## Given request
Copy the listing below word for word, with nothing changed.

(Interface element listing)
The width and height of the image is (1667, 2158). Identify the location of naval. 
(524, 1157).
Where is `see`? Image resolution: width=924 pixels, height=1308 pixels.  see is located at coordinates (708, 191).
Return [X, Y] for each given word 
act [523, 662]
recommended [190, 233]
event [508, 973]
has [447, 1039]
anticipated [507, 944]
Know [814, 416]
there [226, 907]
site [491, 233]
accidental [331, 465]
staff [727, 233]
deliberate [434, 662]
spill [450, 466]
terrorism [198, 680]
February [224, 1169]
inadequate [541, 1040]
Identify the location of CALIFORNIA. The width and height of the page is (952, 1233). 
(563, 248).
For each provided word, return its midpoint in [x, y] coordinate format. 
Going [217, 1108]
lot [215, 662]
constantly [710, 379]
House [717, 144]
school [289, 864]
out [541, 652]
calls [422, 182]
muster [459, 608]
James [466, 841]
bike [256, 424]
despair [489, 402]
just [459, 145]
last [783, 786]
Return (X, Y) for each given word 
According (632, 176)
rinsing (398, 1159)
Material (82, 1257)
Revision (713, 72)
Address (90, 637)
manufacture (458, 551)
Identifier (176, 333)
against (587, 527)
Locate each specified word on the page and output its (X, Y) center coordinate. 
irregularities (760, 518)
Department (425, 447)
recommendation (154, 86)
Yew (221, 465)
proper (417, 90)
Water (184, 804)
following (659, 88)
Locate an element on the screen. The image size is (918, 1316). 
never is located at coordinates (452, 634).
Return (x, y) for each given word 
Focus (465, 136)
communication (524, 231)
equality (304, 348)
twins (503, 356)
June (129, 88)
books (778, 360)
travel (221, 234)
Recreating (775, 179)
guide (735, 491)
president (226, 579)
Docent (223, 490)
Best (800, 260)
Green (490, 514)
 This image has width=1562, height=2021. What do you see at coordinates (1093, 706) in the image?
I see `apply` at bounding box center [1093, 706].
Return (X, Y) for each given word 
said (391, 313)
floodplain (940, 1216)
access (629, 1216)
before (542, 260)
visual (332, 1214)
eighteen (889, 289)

## The solution
The width and height of the image is (1667, 2158). Identify the location of naval. 
(524, 1157).
Where is `see`? Image resolution: width=924 pixels, height=1308 pixels.  see is located at coordinates (708, 191).
Return [X, Y] for each given word 
act [523, 662]
recommended [190, 233]
event [508, 973]
has [447, 1039]
anticipated [507, 944]
Know [814, 416]
there [226, 907]
site [491, 233]
accidental [331, 465]
staff [727, 233]
deliberate [434, 662]
spill [450, 466]
terrorism [198, 680]
February [224, 1169]
inadequate [541, 1040]
Identify the location of CALIFORNIA. The width and height of the page is (952, 1233). 
(563, 248).
For each provided word, return its midpoint in [x, y] coordinate format. 
Going [217, 1108]
lot [215, 662]
constantly [710, 379]
House [717, 144]
school [289, 864]
out [541, 652]
calls [422, 182]
muster [459, 608]
James [466, 841]
bike [256, 424]
despair [489, 402]
just [459, 145]
last [783, 786]
Return (X, Y) for each given word 
According (632, 176)
rinsing (398, 1159)
Material (82, 1257)
Revision (713, 72)
Address (90, 637)
manufacture (458, 551)
Identifier (176, 333)
against (587, 527)
Locate each specified word on the page and output its (X, Y) center coordinate. 
irregularities (760, 518)
Department (425, 447)
recommendation (154, 86)
Yew (221, 465)
proper (417, 90)
Water (184, 804)
following (659, 88)
Locate an element on the screen. The image size is (918, 1316). 
never is located at coordinates (452, 634).
Return (x, y) for each given word 
Focus (465, 136)
communication (524, 231)
equality (304, 348)
twins (503, 356)
June (129, 88)
books (778, 360)
travel (221, 234)
Recreating (775, 179)
guide (735, 491)
president (226, 579)
Docent (223, 490)
Best (800, 260)
Green (490, 514)
 This image has width=1562, height=2021. What do you see at coordinates (1093, 706) in the image?
I see `apply` at bounding box center [1093, 706].
Return (X, Y) for each given word 
said (391, 313)
floodplain (940, 1216)
access (629, 1216)
before (542, 260)
visual (332, 1214)
eighteen (889, 289)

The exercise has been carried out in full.